100 seconds to midnight
The Doomsday Clock on Thursday ticked down to 100 seconds to midnight, symbolizing the greatest level of peril to humanity since its creation in 1947 as the threat posed by climate change and a growing nuclear race loomed large.
The danger level was compounded by information warfare and disruptive technologies ranging from deepfake video and audio to the militarization of space and the development of hypersonic weapons.
“We are now expressing how close the world is to catastrophe in seconds - not hours, or even minutes,” said Rachel Bronson, president of the Bulletin of the Atomic Scientists, in announcing the change. The decision on the clock is taken by panels of experts, including 13 Nobel laureates.
It was originally set at seven minutes to midnight, and the previous worst -- two minutes to midnight -- held from 2018 to 2019 as well as 1953. The furthest it has ever been is 17 minutes, following the end of the Cold War in 1991.

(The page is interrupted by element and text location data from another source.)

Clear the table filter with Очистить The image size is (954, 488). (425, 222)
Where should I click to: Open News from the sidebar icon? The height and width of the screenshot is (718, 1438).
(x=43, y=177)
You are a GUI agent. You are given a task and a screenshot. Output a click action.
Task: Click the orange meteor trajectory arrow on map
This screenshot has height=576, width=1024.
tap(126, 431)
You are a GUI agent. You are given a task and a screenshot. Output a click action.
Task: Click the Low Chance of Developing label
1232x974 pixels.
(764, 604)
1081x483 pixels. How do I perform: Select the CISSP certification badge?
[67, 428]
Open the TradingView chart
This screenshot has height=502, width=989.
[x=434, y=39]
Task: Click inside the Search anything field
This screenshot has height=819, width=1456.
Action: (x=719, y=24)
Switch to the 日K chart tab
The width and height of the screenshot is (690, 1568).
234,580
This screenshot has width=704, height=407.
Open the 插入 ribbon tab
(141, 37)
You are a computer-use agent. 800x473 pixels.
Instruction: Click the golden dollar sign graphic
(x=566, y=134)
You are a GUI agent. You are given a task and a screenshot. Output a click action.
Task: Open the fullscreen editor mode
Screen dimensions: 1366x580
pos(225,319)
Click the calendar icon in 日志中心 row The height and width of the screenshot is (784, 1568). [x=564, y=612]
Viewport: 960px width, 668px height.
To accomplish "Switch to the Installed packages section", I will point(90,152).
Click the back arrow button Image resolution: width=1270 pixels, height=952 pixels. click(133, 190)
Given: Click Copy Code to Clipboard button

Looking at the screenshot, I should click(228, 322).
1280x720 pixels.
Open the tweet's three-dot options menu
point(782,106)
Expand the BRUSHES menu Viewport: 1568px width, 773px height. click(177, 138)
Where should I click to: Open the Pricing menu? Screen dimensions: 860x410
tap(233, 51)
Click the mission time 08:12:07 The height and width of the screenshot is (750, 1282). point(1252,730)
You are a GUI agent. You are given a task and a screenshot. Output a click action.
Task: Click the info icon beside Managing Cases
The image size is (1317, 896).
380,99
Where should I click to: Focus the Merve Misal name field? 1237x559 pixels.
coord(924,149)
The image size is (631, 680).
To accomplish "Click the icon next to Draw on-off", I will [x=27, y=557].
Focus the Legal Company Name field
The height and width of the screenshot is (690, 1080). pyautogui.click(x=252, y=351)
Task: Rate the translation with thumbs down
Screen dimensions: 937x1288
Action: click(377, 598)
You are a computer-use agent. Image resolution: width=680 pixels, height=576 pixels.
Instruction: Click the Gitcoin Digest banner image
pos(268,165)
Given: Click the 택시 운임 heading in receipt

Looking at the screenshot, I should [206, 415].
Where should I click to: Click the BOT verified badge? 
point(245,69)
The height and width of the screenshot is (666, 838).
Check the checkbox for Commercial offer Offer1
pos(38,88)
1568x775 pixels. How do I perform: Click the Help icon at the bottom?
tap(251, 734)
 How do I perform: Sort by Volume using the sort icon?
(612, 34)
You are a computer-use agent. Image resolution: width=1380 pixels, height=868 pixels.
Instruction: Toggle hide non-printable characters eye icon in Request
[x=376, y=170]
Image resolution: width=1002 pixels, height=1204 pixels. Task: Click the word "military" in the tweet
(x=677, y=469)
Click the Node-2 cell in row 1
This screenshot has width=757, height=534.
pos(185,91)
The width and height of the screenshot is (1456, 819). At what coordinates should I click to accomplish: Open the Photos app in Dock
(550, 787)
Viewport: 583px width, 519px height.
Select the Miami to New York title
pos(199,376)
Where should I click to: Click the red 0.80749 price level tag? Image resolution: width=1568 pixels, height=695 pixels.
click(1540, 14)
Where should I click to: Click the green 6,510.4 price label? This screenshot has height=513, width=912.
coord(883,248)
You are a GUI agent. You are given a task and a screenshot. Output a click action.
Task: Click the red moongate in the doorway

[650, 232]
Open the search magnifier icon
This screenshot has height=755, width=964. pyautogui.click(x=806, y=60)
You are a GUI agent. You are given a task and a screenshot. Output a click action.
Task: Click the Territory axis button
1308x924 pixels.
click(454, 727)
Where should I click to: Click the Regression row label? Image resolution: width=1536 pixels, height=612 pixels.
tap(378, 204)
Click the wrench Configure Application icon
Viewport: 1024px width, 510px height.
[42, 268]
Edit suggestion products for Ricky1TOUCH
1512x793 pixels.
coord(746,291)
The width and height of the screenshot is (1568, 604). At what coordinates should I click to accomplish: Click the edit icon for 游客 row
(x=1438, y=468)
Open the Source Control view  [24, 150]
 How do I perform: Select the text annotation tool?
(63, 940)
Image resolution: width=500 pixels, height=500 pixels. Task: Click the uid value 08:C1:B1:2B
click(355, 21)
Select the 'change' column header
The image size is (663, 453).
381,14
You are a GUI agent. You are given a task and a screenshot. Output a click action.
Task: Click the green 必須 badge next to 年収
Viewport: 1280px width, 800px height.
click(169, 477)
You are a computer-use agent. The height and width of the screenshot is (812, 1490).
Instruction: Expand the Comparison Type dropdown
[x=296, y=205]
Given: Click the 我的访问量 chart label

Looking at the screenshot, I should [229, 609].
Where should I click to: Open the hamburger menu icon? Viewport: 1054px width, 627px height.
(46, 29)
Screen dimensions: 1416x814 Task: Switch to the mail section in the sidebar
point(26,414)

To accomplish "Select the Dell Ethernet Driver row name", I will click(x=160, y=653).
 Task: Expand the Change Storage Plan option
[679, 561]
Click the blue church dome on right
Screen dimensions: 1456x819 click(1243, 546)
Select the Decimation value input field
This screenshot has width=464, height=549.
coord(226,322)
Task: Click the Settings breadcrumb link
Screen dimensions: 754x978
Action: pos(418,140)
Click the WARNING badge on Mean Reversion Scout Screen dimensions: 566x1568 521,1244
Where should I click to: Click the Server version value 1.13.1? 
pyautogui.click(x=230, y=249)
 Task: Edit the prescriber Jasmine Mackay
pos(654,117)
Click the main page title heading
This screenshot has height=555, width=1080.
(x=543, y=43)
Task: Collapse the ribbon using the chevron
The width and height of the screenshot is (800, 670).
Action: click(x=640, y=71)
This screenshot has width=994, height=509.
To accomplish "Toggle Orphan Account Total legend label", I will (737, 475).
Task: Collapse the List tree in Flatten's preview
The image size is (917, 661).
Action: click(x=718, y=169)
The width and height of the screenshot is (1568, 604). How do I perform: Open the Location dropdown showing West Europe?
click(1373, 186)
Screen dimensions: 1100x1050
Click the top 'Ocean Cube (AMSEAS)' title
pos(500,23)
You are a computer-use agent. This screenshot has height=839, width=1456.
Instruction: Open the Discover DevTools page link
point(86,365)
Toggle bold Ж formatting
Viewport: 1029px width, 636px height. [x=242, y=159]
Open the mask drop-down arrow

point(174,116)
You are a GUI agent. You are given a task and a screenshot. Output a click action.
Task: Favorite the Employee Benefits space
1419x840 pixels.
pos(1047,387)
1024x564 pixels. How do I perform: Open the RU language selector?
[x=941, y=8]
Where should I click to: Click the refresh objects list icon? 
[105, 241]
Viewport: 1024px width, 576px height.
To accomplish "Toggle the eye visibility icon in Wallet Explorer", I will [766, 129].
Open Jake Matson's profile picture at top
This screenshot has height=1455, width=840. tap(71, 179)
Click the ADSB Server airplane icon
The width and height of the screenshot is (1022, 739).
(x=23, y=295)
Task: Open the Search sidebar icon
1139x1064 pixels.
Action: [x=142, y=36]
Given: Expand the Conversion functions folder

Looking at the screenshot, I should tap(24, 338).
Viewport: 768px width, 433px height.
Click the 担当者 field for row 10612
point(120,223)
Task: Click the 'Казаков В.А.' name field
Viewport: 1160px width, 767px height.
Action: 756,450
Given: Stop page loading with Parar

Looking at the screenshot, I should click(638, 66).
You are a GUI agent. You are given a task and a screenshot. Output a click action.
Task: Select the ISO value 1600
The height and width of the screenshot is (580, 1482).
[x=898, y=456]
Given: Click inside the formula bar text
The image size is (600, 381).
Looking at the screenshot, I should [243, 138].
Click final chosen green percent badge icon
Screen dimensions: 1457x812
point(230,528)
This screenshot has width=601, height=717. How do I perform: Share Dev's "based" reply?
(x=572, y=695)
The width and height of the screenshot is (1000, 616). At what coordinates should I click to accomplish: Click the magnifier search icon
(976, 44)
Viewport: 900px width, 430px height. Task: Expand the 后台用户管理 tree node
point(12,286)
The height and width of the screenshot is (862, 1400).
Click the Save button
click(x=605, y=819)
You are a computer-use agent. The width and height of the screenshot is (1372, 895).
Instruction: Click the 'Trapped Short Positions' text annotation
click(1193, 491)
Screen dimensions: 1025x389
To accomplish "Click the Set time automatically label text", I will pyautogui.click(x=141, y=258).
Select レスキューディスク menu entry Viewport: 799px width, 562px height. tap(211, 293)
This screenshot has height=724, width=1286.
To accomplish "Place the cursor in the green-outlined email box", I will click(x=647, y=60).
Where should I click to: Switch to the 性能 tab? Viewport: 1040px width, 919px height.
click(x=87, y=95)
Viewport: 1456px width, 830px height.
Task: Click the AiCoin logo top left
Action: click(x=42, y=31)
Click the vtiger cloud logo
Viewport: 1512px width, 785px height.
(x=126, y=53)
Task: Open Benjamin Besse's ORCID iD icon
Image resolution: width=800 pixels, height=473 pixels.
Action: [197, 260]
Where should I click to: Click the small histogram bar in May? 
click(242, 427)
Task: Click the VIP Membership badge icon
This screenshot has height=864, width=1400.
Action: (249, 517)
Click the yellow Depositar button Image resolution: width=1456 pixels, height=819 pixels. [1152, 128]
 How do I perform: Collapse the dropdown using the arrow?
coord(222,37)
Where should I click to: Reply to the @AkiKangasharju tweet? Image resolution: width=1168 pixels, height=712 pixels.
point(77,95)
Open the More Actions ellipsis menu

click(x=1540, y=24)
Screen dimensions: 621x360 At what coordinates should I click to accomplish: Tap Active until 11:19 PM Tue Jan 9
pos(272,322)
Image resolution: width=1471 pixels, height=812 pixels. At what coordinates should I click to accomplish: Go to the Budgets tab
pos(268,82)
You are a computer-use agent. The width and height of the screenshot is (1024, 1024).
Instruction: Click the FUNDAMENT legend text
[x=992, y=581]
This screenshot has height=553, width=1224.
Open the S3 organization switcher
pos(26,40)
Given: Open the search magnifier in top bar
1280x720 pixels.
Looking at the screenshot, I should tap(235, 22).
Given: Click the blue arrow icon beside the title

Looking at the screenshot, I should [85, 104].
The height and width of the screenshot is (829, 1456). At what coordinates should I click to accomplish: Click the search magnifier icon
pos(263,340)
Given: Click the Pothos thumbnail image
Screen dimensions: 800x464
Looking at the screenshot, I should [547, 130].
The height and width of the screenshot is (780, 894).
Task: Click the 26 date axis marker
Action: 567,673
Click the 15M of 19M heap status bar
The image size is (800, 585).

On the nuclear front, the arms control boundaries that helped prevent catastrophe over the last half century are being dismantled and may be gone by next year, said expert Sharon Squassoni.
This includes the demise in 2019 of the Intermediate-Range Nuclear Forces (INF) Treaty, with the US and Russia entering a new competition to deploy once banned weapons. The US has suggested it won’t extend New START, an arms reduction treaty signed in 2010. And despite initial hopes, North Korea and Iran crises are escalating.
On climate, two major UN summits fell dismally short of the action required to limit long-term warming.
“We ask world leaders to join us in 2020 as we work to pull humanity back from the brink,” said Mary Robinson, chair of The Elders leadership group and former president of Ireland.
“Now is the time to come together -- to unite and to act.”